LISTA DE TAREAS ▸
1 - Transcribe el texto sobre las películas de Daniel Burman desde "No es mi película" hasta "no me acuerdo.", incluido este último fragmento.
2 - Escribe la parte siguiente del texto sobre las películas de Daniel Burman, a partir del punto en que se detiene.

No es mi película favorita. De hecho, no me acuerdo mucho de la película. Me acuerdo que Julieta Diaz lo llamaba por su apellido a su marido, Daniel Hendler. “Perelman” le decía. Que Adriana Aizenberg hacía de una secretaria. Creo que Fanny se llamaba. Y que Arturo Goetz era su jefe y amante. De profesión abogado, como mi papá. Me acuerdo de una puerta con un vidrio esmerilado de una oficina en Tribunales en una escena. Tanto más no me acuerdo.

Durante mi primaria, yo había sido extra en una de las primeras películas de Daniel Burman; Esperando al Mesías (Se ve mi papada en un coro de niños judíos). Por eso conocía su obra, y en mi casa su nombre era lo más cercano al cine argentino y judío que teníamos. Era el referente que nos representaba a la clase media judía argentina en la pantalla grande.

REGISTROS EXTRAÍDOS ▸
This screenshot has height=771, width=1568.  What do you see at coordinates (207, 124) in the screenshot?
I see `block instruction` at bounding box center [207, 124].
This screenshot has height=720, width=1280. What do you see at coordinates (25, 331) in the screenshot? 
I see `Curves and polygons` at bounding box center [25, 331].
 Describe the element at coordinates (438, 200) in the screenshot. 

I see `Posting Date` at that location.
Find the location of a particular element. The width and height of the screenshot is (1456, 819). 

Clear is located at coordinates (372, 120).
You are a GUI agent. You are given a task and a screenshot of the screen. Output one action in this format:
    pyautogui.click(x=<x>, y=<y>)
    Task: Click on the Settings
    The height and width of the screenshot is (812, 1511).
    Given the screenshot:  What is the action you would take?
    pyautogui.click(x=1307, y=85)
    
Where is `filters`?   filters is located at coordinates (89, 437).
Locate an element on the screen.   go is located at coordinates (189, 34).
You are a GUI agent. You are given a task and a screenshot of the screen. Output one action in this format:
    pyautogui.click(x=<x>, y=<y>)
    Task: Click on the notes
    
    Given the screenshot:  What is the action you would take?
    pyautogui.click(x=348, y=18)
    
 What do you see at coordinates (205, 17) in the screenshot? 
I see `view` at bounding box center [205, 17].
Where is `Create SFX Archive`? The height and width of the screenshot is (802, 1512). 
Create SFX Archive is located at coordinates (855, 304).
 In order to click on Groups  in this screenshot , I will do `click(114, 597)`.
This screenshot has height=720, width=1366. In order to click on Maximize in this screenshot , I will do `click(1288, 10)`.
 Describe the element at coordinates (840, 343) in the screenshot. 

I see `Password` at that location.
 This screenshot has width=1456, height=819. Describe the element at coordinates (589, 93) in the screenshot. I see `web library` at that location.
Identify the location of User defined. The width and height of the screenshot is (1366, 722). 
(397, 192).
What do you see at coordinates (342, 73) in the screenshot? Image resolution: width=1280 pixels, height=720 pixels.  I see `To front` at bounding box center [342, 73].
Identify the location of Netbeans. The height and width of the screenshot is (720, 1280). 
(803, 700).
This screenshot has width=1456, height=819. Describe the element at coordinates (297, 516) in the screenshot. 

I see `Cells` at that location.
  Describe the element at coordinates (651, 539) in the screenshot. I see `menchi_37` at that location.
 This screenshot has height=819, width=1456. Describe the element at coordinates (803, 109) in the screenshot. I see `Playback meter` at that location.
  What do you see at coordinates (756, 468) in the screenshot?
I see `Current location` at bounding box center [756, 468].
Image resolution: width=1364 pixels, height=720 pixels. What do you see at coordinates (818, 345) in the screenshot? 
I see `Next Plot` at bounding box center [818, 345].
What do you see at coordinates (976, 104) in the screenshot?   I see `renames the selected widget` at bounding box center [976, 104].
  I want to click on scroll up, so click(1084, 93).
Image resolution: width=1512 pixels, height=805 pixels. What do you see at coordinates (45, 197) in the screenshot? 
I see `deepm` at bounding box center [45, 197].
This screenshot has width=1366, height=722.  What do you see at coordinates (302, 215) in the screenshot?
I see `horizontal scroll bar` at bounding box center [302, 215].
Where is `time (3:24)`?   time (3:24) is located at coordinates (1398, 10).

LAS RESPUESTAS ▸
1 -
No es mi película favorita. De hecho, no me acuerdo mucho de la película. Me acuerdo que Julieta Diaz lo llamaba por su apellido a su marido, Daniel Hendler. “Perelman” le decía. Que Adriana Aizenberg hacía de una secretaria. Creo que Fanny se llamaba. Y que Arturo Goetz era su jefe y amante. De profesión abogado, como mi papá. Me acuerdo de una puerta con un vidrio esmerilado de una oficina en Tribunales en una escena. Tanto más no me acuerdo.

2 -
Me había gustado mucho la primera vez que  vi Derecho de familia en el cine, se ve, así que decidí alquilarla en dvd para volver a verla. De los primeros y últimos dvds que alquilé. (Porque lo de alquilar dvds fue una moda que no duró demasiado). Esta vez vería la película con mi papá. Al que se le había muerto el padre hacía menos de un mes. Mi abuelo Simón. Sentí que ver una película que hablara sobre un padre y un hijo, podría servir para unirnos en algo y al mismo tiempo podría ser catártico para él, porque representaba el mundo de los abogados en Buenos Aires, un poco literal mi suposición. 

Era verano y cuando era verano en mi casa, mi papá y mi mama llevaban el colchón de su pieza al living, el único ambiente con aire acondicionado del departamento. Fue así que una mañana cuando ya estaban despiertos, me dispuse a ver el dvd en el living, acostado en el colchón junto a mi papá.

Y la película transcurrió.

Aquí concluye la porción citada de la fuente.